What the task asks – Update the entries starting with the line that contains "You are a computer-use agent." and going on through the end of the entries, replacing "Presets" with "Layers" and leaving everything else unchanged. Give only those lines, and leave the pictures out of your answer.

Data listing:
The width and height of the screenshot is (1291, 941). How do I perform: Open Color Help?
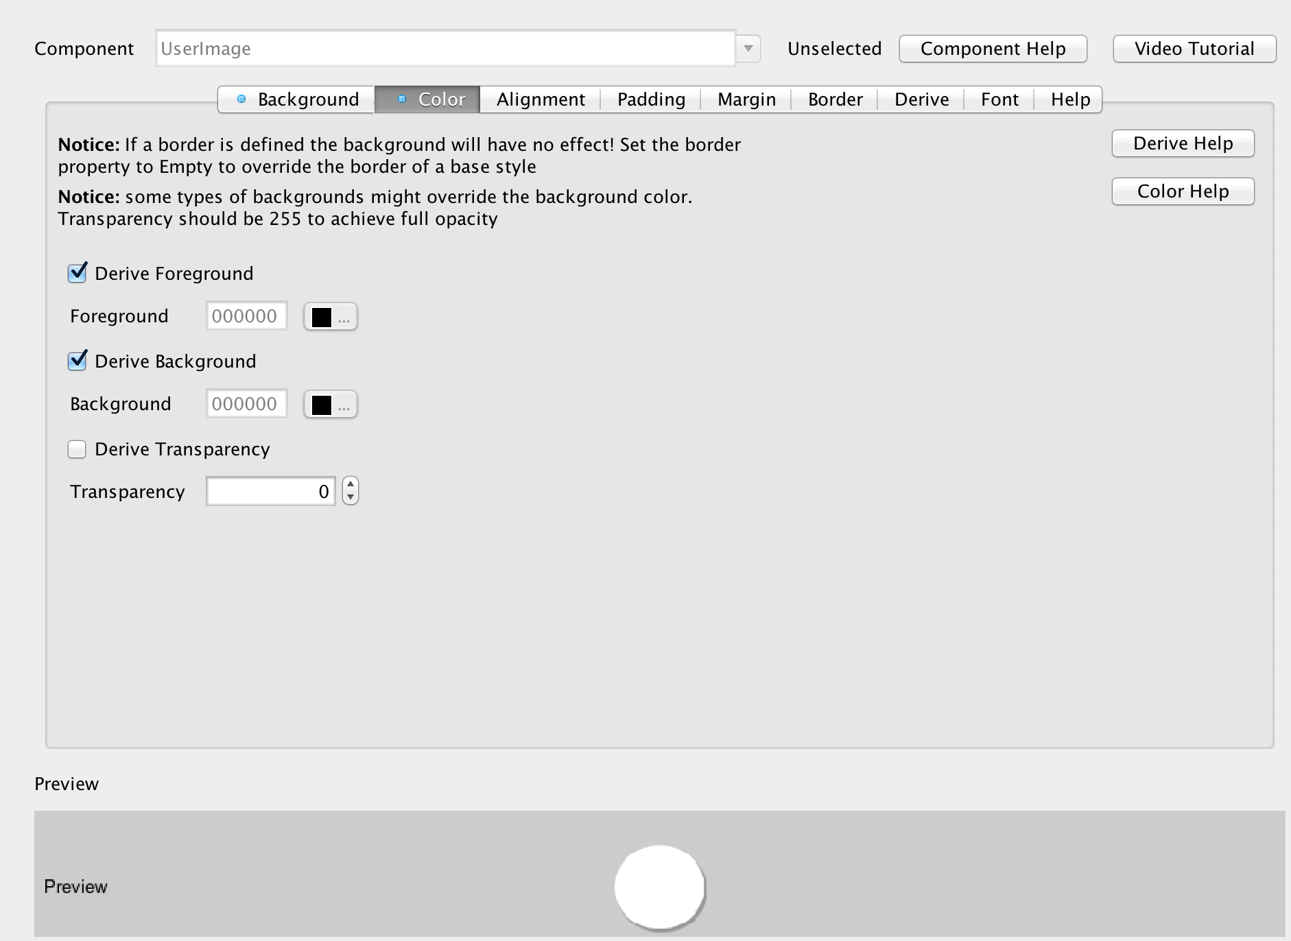(1182, 191)
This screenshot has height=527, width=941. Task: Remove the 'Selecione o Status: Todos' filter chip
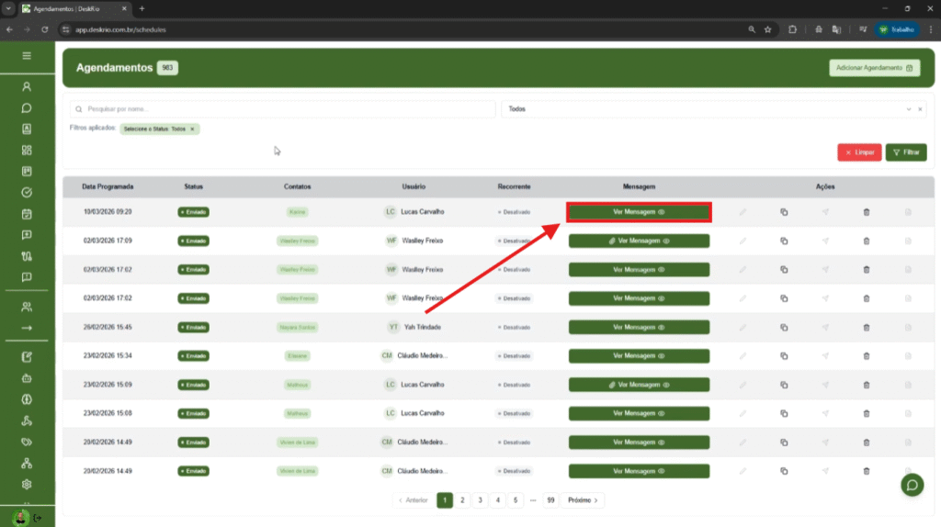coord(192,129)
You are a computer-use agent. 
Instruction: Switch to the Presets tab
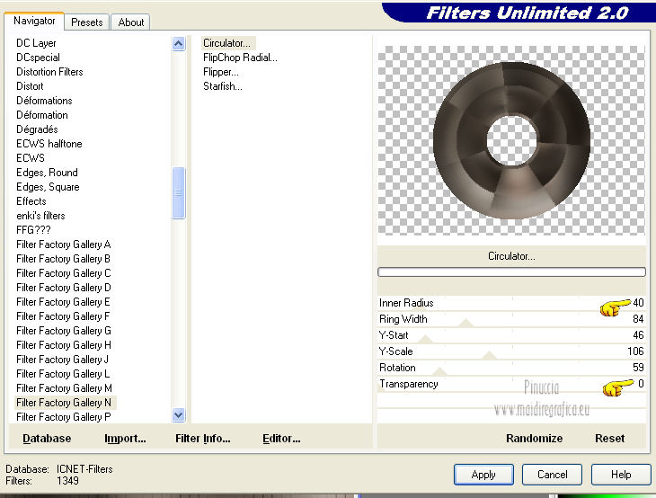pos(87,22)
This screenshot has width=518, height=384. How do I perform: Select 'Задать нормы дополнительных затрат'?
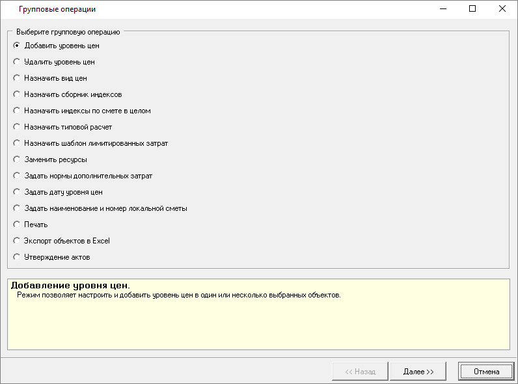click(x=17, y=176)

Result of the task –
You are a computer-use agent. 
Instruction: Switch to the Layers tab
pos(87,22)
This screenshot has width=518, height=384. How do I perform: Select 'Задать нормы дополнительных затрат'?
click(x=17, y=176)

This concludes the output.